Passkeys in Passwall

A passkey vault item stores your WebAuthn credential securely inside Passwall. It contains the cryptographic key pair (public and encrypted private key), the relying party information (website domain), and your user identity—all encrypted at rest with your vault key.

Unlike platform passkeys (stored by Apple, Google, or Microsoft), passkeys in Passwall sync across all your devices regardless of operating system. You can access them from the web vault, browser extension, or mobile app.

Follow these steps to create a passkey in your vault:

1. Navigate to Passkeys in the sidebar (or open an organization and select the Passkeys section).
2. Click New Passkey to open the creation dialog.
3. Fill in the required fields:
   • Name — A display name for the passkey (e.g., "Google Account").
   • Relying Party ID — The domain of the website (e.g., "google.com"). This must match exactly for authentication to work.
   • Credential ID — The unique identifier assigned by the authenticator (base64url-encoded).
4. Optionally fill in additional fields: username, display name, public key, private key, key algorithm, and notes.
5. Assign the passkey to a collection and optionally a folder for organization.
6. Click Create to save. Your passkey is encrypted and stored.

Passkeys follow the same organizational model as passwords and other vault items:

• Collections — Group passkeys by project, team, or purpose. Share entire collections with team members using role-based permissions.
• Folders — Personal folders within collections for fine-grained organization.
• Search — The passkeys table supports searching by name, relying party ID, relying party name, username, and display name.
• All Items view — Use the "All Items" page to see passkeys alongside all other vault item types with type-based filtering.

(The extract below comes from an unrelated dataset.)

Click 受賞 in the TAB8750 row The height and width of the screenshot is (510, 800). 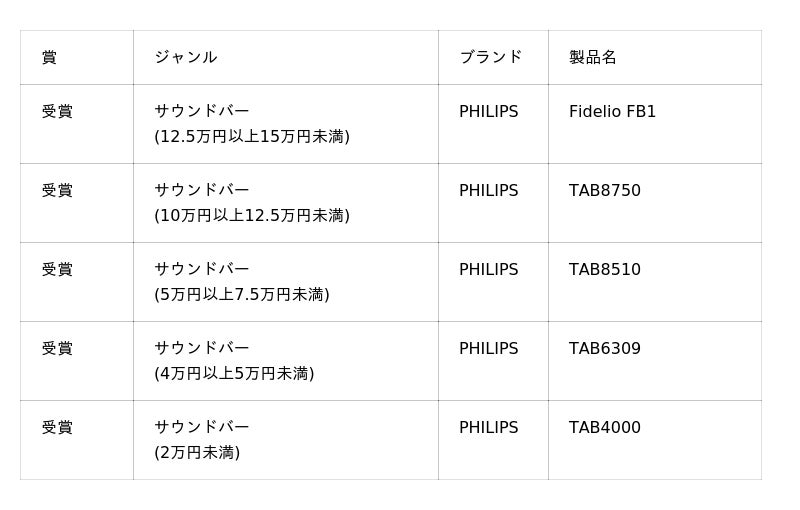coord(57,191)
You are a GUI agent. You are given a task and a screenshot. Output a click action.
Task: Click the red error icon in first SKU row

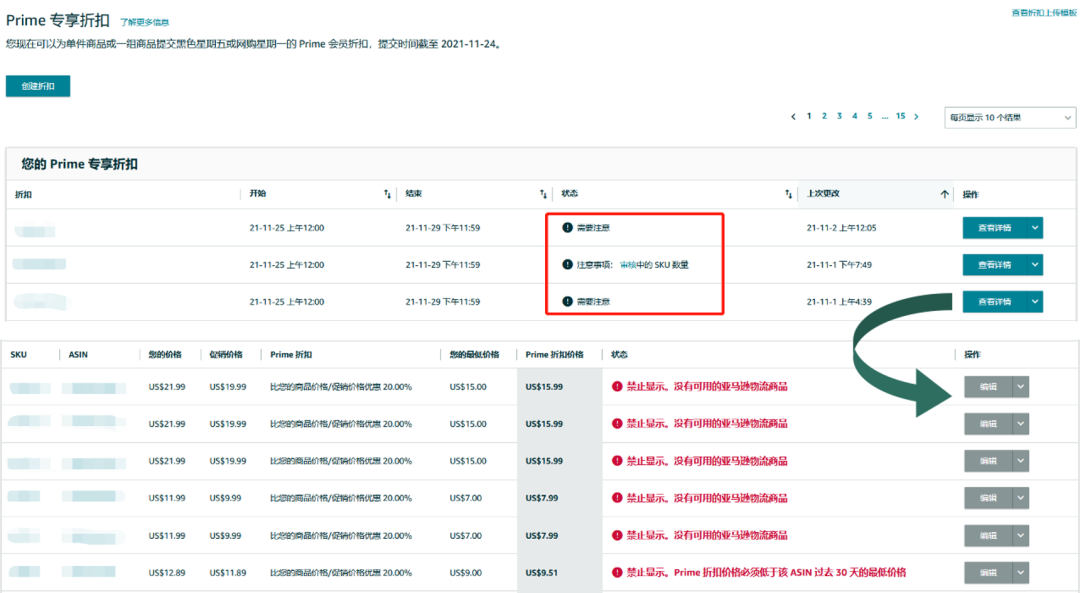pos(617,387)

Passkeys in organization vaults can be shared through the collection sharing system:

• Add passkeys to a shared collection to grant team members access.
• Permission levels (view only, can edit, admin) control who can view, modify, or delete passkey items.
• The "Hide passwords" policy also applies to passkey private keys—team members with this restriction cannot view or copy private key material.
• When a team member is removed from a collection, they immediately lose access to all passkeys in that collection.

Passkeys in Passwall follow the same zero-knowledge encryption model as all other vault items:

• The private key material is encrypted with your organization key before being stored on the server. Passwall never has access to your decrypted private keys.
• Metadata (name, relying party ID) is stored encrypted as part of the item data.
• Validation is enforced at the schema level: credential IDs and public keys must be valid base64url strings, relying party IDs must be valid hostnames, AAGUIDs must be 32-character hex strings, and key algorithms are restricted to known COSE identifiers.
• The sign counter is tracked to detect potential credential cloning.

Passwall passkeys are available across all supported platforms:

• Web Vault — Full passkey management: create, edit, view, delete, organize, and share.
• Browser Extension — Quick access to passkey credentials during authentication flows.
• Mobile App — View and manage passkeys from iOS and Android with the same encrypted sync.

All platforms use the same data schema and encryption, ensuring your passkeys are consistent and up-to-date everywhere.